======== KUTIPAN TEKS

Krisis Kepemilikan Finansial, Uang di Bawah Bantal ke Era Pembekuan

Fakhrul Fulvian CNBC Indonesia
Jumat, 01/08/2025 11:50 WIB
Fakhrul Fulvian
Fakhrul Fulvian
Fakhrul Fulvian adalah Chief Economist di Trimegah Sekuritas Indonesia. Titel sarjana ekonomi diraih dari Fakultas Ekonomi Universitas Indon... Selengkapnya
Foto: Ilustrasi rekening. (Edward Ricardo/CNBC Indonesia)

Di masa lalu, persoalan besar sistem keuangan Indonesia bukanlah terlalu banyak uang di bank, melainkan terlalu sedikit. Dalam laporan-laporan Bank Indonesia pada dekade 1970-an, perhatian utama para ekonom adalah soal "monetisasi ekonomi".

================
======== CUPLIKAN DATA

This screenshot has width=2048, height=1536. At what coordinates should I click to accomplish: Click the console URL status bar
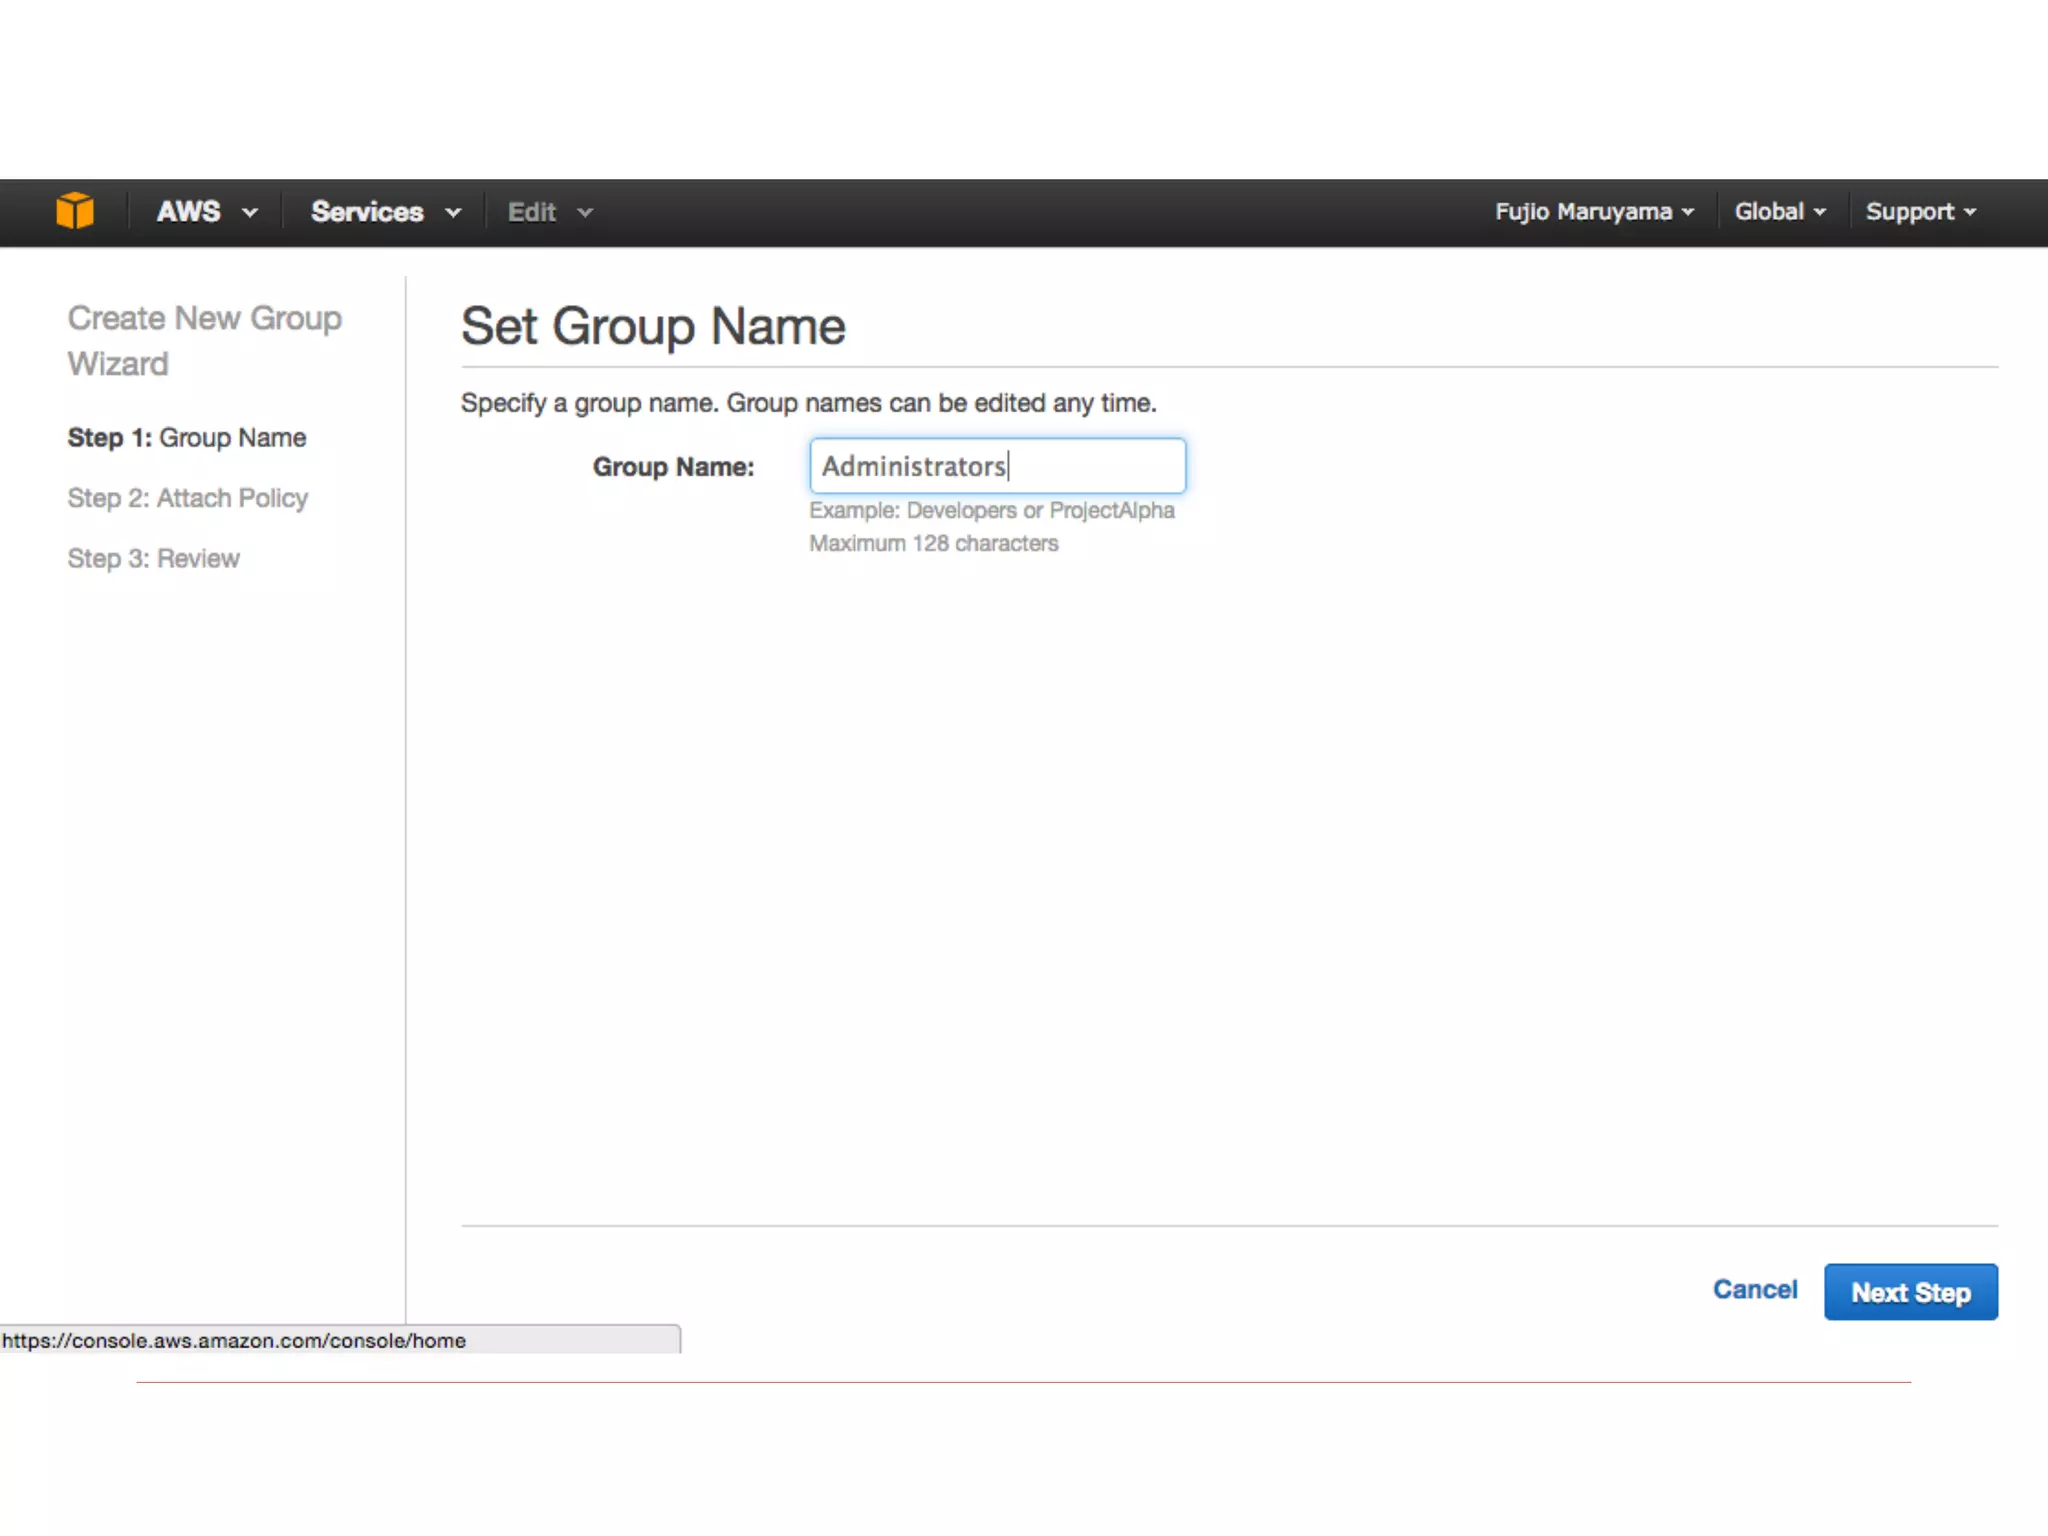[x=235, y=1340]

================

TUGAS:
1 > Tuliskan kembali bagian kutipan di atas, mulai dari "Krisis Kepemilikan Finansial, Uang" sampai dengan "(Edward Ricardo/CNBC Indonesia)".
2 > Menurut kutipan di atas, apa yang menjadi perhatian utama para ekonom dalam laporan-laporan Bank Indonesia pada dekade 1970-an?
3 > Tentukan apakah setiap pernyataan berikut sesuai dengan kutipan di atas. Jawab ya atau tidak, lalu sertakan kata-kata kutipan yang menjadi dasarnya.
(a) Di masa lalu, persoalan besar sistem keuangan Indonesia adalah terlalu banyak uang di bank.
(b) Laporan yang disebut dalam kutipan berasal dari Bank Indonesia pada dekade 1970-an.

KUNCI JAWABAN:
1 >
Krisis Kepemilikan Finansial, Uang di Bawah Bantal ke Era Pembekuan

Fakhrul Fulvian CNBC Indonesia
Jumat, 01/08/2025 11:50 WIB
Fakhrul Fulvian
Fakhrul Fulvian
Fakhrul Fulvian adalah Chief Economist di Trimegah Sekuritas Indonesia. Titel sarjana ekonomi diraih dari Fakultas Ekonomi Universitas Indon... Selengkapnya
Foto: Ilustrasi rekening. (Edward Ricardo/CNBC Indonesia)

2 > Soal "monetisasi ekonomi".

3 >
(a) Tidak: "bukanlah terlalu banyak uang di bank, melainkan terlalu sedikit"
(b) Ya: "Dalam laporan-laporan Bank Indonesia pada dekade 1970-an"